Lost learning, which researchers have pegged at about half a year in most Washington school districts, has mostly not been regained. Test scores still lag pre-pandemic levels by 10 percentage points. This means about 100,000 more kids in the state are failing to meet grade-level standards — many of them students who weren’t failing before.

Recently, the Seattle School Board was reviewing some grim stats when the staff gave a shocking reason for why test scores haven’t recovered. About 40 percent of middle schoolers, and 30 percent of elementary students, are chronically absent from the city’s Title 1 schools. (These are schools with higher proportions of students from low-income families.)

No amount of great intentions or tutoring is going to make a dent if the kids simply aren’t there. Something has shifted; before the pandemic, chronic absenteeism in Seattle’s elementary schools was about 15 percent. That’s not great, but 30 percent to 40 percent is a five-alarm crisis. (There’s a proposed bill in Olympia to address this, including paying for home visits; hopefully it will get enough oxygen, and money, to pass — before it’s too late.)

Elway said it isn’t clear why the public isn’t dialed in right now. Other big crises like homelessness and crime are more visible. Other problems, like the soaring cost of living, are more broadly shared.

There’s also the nationalization of politics.
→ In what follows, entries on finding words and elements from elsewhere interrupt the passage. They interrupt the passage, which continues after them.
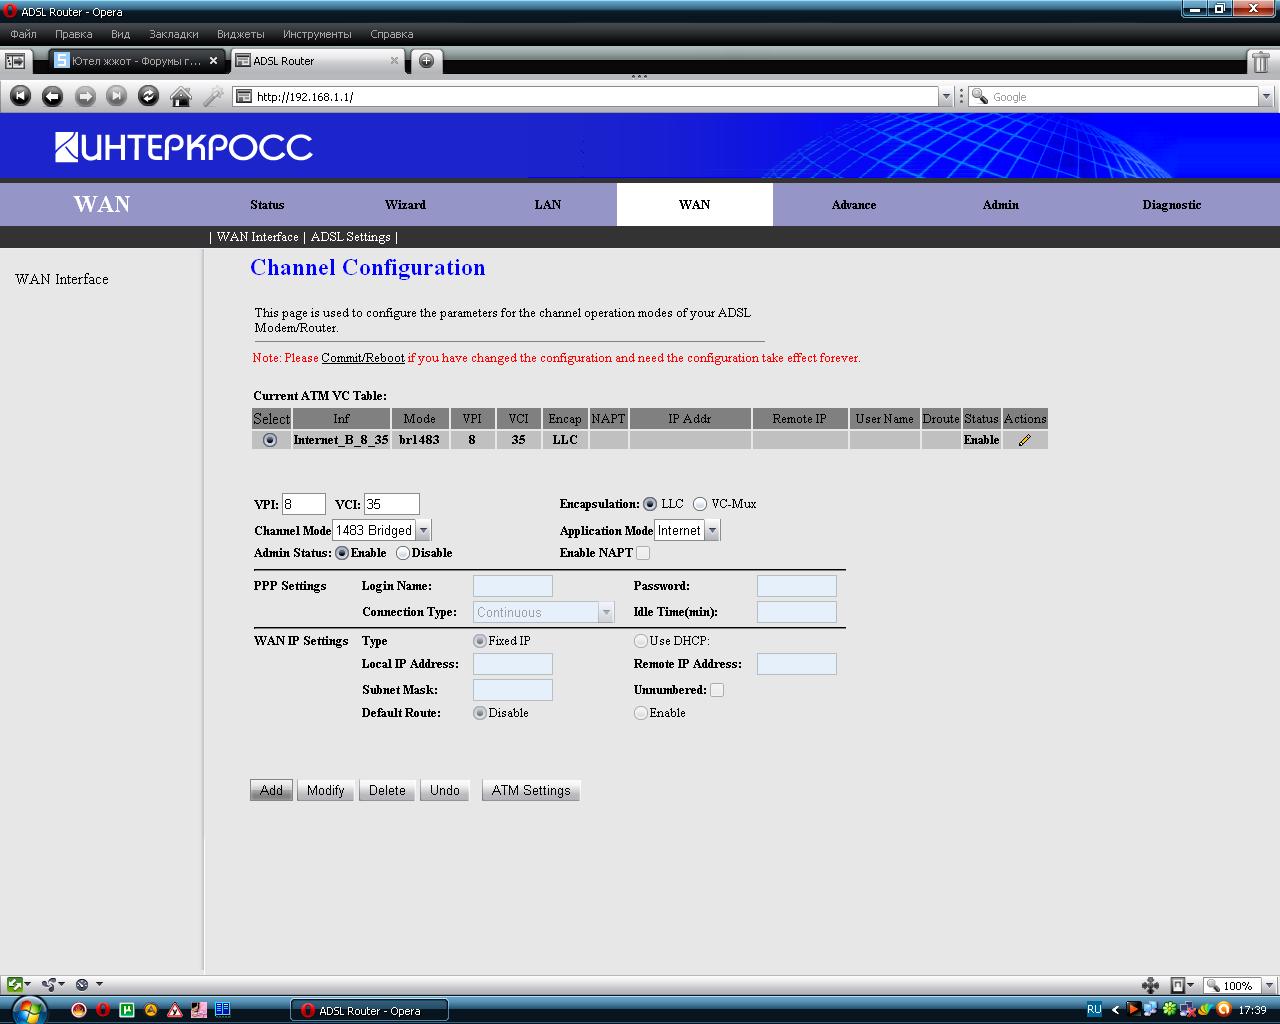Click the browser reload button
1280x1024 pixels.
pos(148,96)
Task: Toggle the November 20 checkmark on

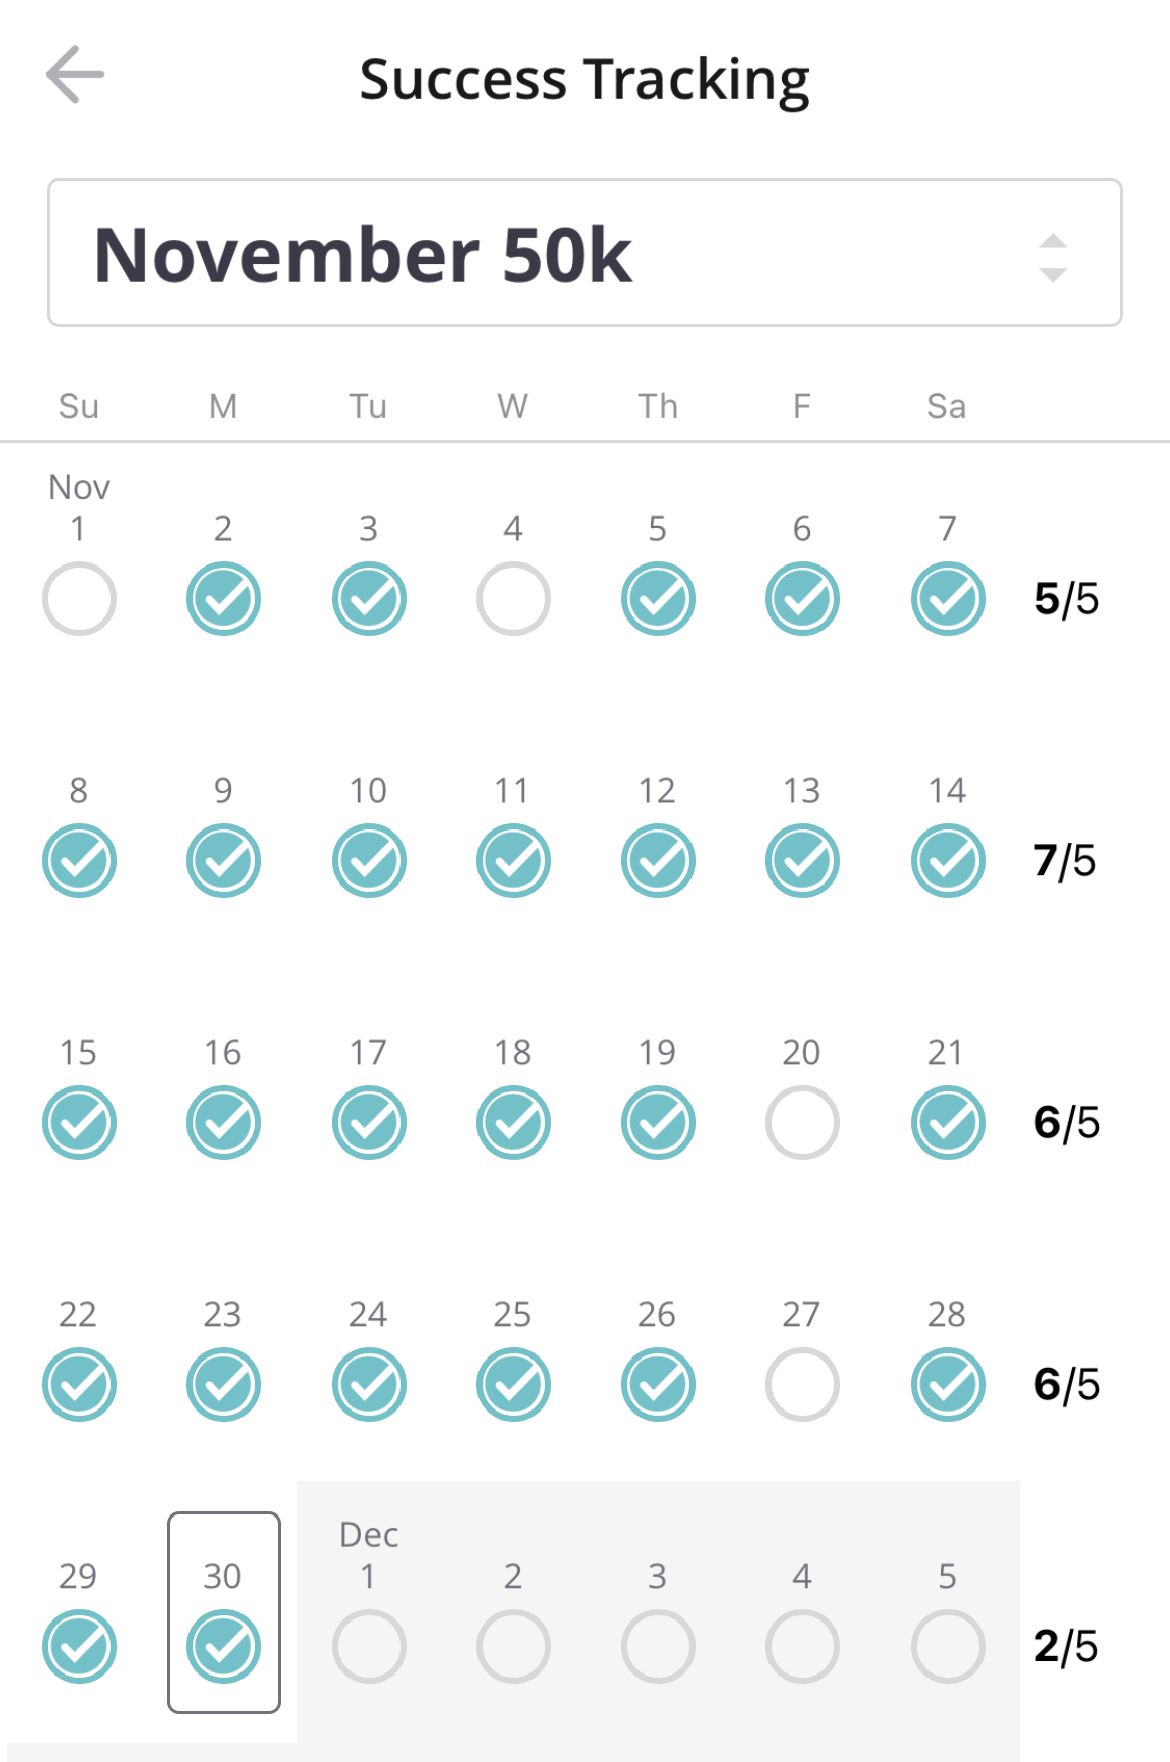Action: [x=802, y=1123]
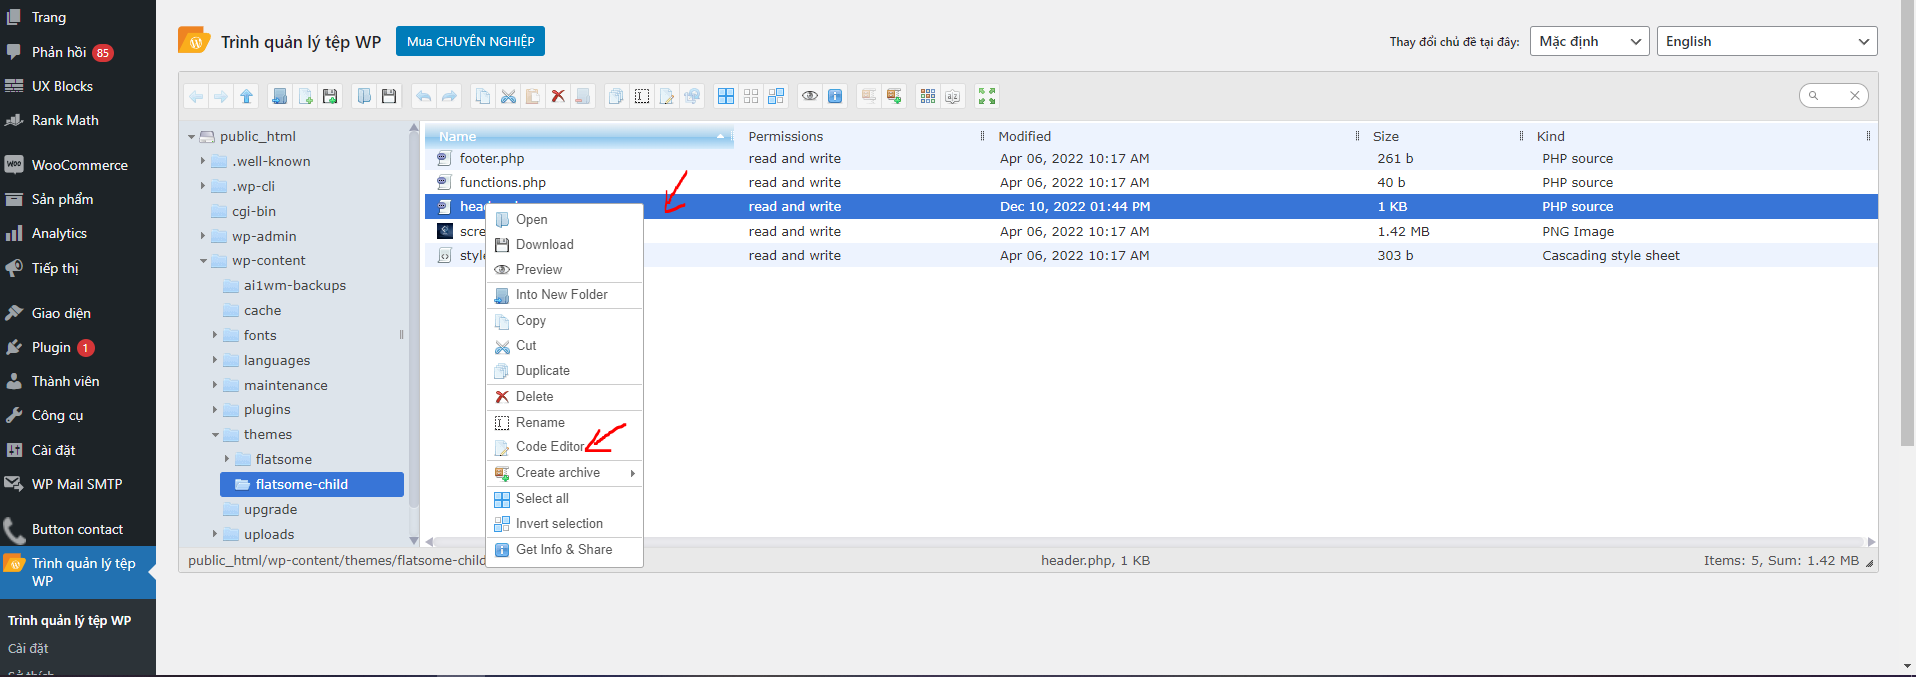Click the a-z sort toolbar icon
This screenshot has width=1916, height=677.
[953, 96]
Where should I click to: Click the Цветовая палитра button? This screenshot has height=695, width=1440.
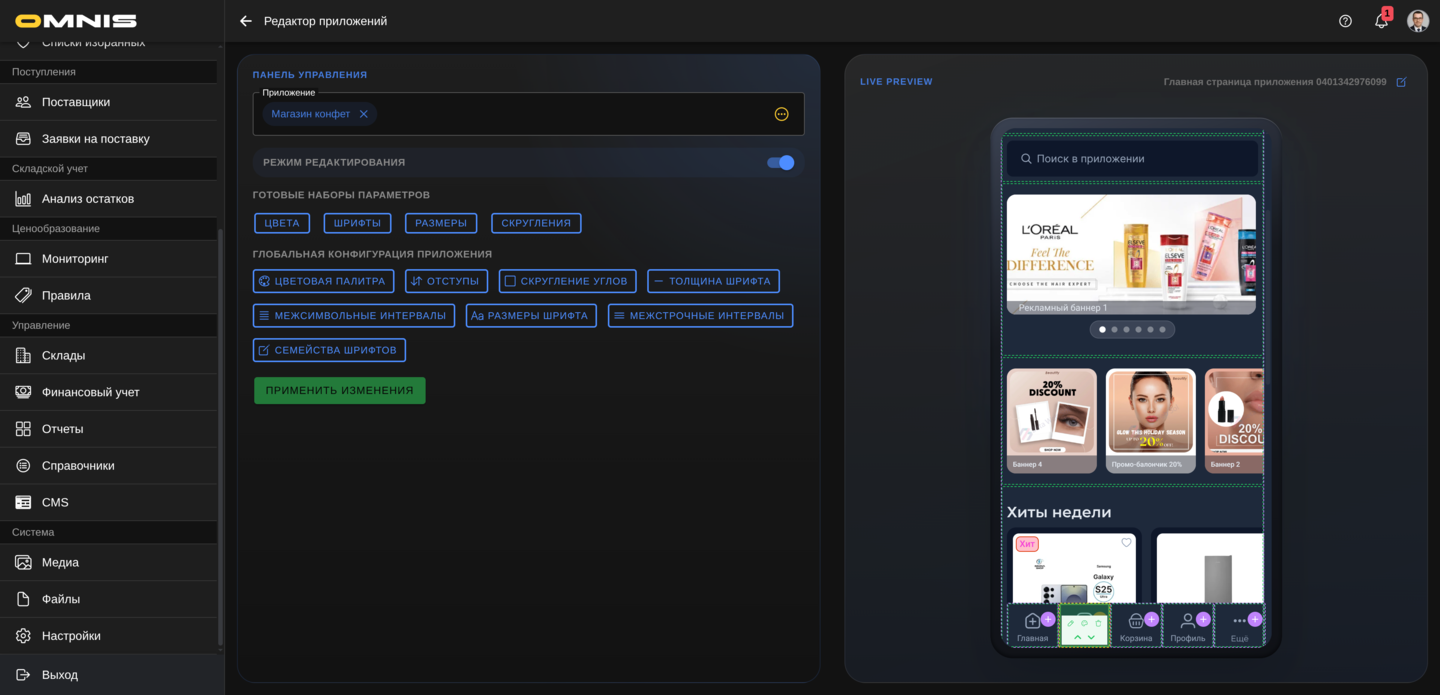(x=323, y=281)
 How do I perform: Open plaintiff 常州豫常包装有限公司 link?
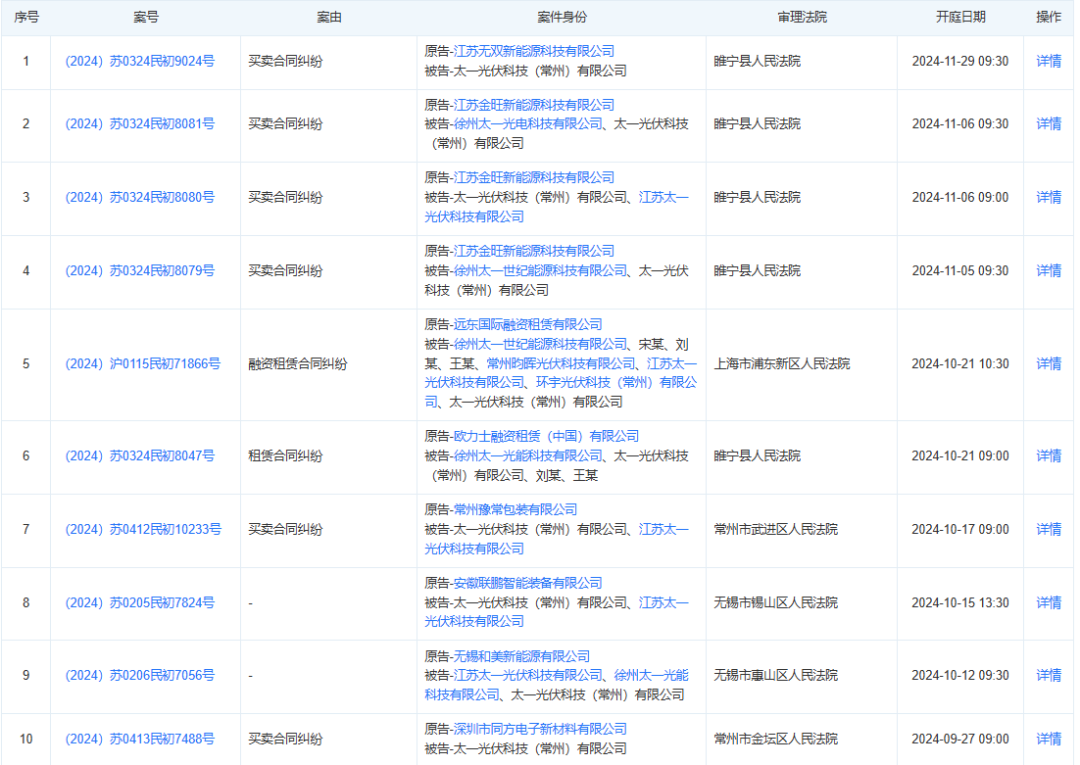point(515,509)
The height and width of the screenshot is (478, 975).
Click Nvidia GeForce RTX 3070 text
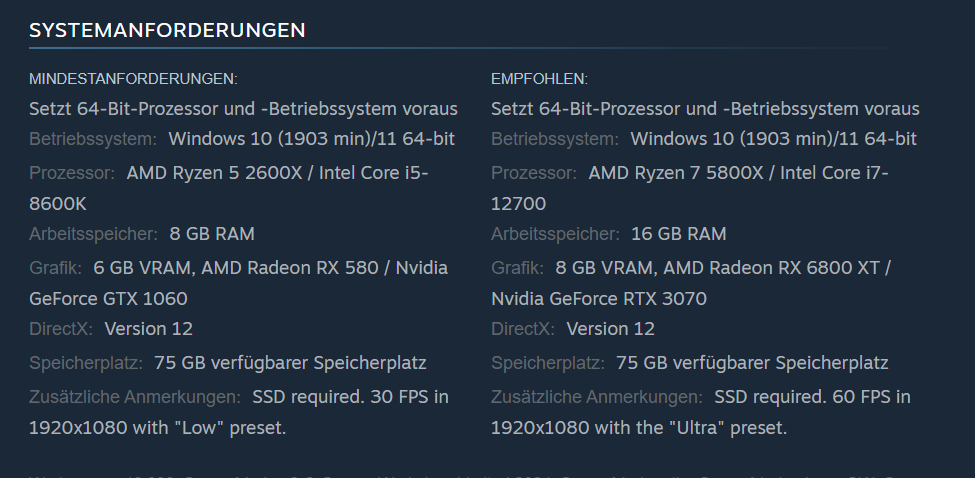[599, 299]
“Everything is filtered now through a national partisan lens,” he said. “If the national candidates and parties aren’t talking about it and whipping everybody up, then the media doesn’t focus on it. It kind of drops out of sight.”

This is a mistake. National topics like, say, threats to democracy are vital and can be all-consuming. But we’ve got to be big enough, confident enough, not to be totally dominated by that.

The harsh reality is Washington’s public schools are slipping. The dig out from the pandemic is going to be a long slog, with fits and starts. That students are still going missing four years on would make this a terrible moment for the political system and its leaders to go missing, too.